The Stupidest Landscape Photography Challenge in the History of Ever
I’m going to drop the video of this landscape photography challenge below because it’s a little bit ridiculous.
Essentially, I’ve started to find a lot of fun in these challenges. I think it forces me out of my creativity box and makes me re-work my thinking. However, a lot of the challenges I’ve done recently have been pretty basic. So, I asked the participants in the workshop to come up with something borderline means. And, yeah, I got one.
The challenge was to make a photo of a seascape with my feet in the water. Seems simple right? Of course, the kicker was that I had to do it with a 10-stop ND filter.
Of course, being the competitive person I am, it wasn’t really enough to just take a photo, I wanted a good one.
So, I painfully stepped down the rocks and into the sea near Reine to grab an image. I spent about 10 minutes in the water screaming like a small child. It was painful, but I do think the image kind of works.
What a Send Off!
On the 7th day of Christmas – err, the photography trip – we were rewarded with about 8 hours worth of golden hour.

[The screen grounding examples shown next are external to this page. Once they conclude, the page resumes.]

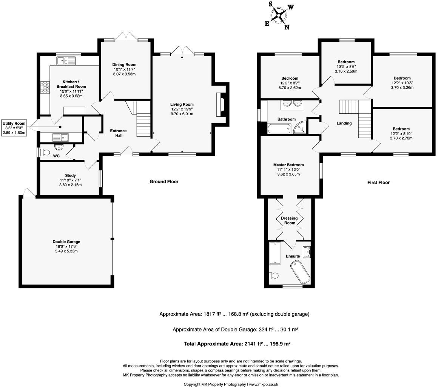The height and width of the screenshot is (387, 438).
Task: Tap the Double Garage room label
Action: pyautogui.click(x=66, y=242)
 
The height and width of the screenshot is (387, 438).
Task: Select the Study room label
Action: pyautogui.click(x=70, y=175)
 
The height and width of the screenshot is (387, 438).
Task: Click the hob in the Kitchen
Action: pyautogui.click(x=45, y=88)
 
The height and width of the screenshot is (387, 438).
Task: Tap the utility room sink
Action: pyautogui.click(x=60, y=137)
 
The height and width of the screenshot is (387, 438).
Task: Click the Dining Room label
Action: pyautogui.click(x=124, y=65)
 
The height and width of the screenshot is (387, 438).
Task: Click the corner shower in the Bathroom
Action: pyautogui.click(x=300, y=128)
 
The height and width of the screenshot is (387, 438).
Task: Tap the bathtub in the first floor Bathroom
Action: pyautogui.click(x=278, y=130)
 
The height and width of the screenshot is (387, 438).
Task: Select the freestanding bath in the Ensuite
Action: pyautogui.click(x=300, y=271)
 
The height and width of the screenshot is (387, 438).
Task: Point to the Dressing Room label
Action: pyautogui.click(x=289, y=221)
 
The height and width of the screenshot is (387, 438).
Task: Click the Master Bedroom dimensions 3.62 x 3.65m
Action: pyautogui.click(x=288, y=174)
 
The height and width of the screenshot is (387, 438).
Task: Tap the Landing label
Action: pyautogui.click(x=344, y=123)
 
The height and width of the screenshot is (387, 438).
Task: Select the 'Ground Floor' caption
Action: pyautogui.click(x=164, y=181)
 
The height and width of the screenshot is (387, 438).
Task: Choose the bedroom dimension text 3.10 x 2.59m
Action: pyautogui.click(x=346, y=71)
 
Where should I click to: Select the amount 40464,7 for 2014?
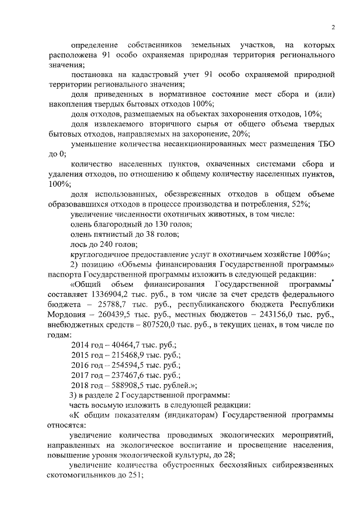120,344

It wasn’t perfect We did have to wait through little downpours of rain. But it was pretty spectacular.
As it was the last day of the trip, I basically asked all the other photographers which area of the Lofoten they wanted to spend their time in. They all chose the south. So, we headed down to the Reine and Hamnoy area once again.
I should have known we were in for a treat when at 630pm as we headed south we already stopped to take photos at a viewpoint near Ramberg. The light was sort of shooting through the clouds and hitting the hills in a really crisp and dreamy way. We couldn’t resist a photo.
As we headed south, we stopped in Sakrisoy which is actually one of my favourite places in the Lofoten Islands for photography. It’s right next to the classic views of Hamnoy, but I feel like there’s way more to work with from a composition stand point here.
And, again, the light didn’t disappoint.
There was a point, though, that the light almost got a bit frustrating. Not that it wasn’t beautiful, but it was just in the wrong place.
I found a beautiful scene of some cabins along the water, but there was a massive wooden fish rack totally blocking the scene.
So, I got a little bit creative and decided to use the structure to work as a frame for my image. I dialed down the aperture to about f/4 for this image to help blur hour the frame, and push the eye’s focus onto the cabins and the light.
And, it wouldn’t be a photography trip to Norway without going to the classic viewpoint of Hamnoy at least 3 times. So, once again we headed down.
I think I made the mistake on the last trip of believing that the only really powerful image of Hamnoy is from on top of the bridge. In reality, there’s a really beautiful couple images too be made from lower down. In fact, we climbed just below the bridge onto the rocks for the image below.
It works really well because of the direction of the lines on the rocks that lead the eye into the cabins and then up to the mountain.
While we were photographing Hamnoy, the weather turned on us and it started to rain again. So, we decided that with 3 or 4 really nice images in the bag from the evening we’d start to make our way home.
Then, on the way home, the light decided it wasn’t done being epic.
Somewhere near Ramberg, we pulled off at the side of the road and wandered down to the sea to capture one last seascape on the Lofoten Islands before calling it a trip.
If you’ve been following the YouTube channel you know that I did something crazy this week. Nothing’s finalized, but it looks like we’re going to be based in Portugal from next year onward, which is exciting.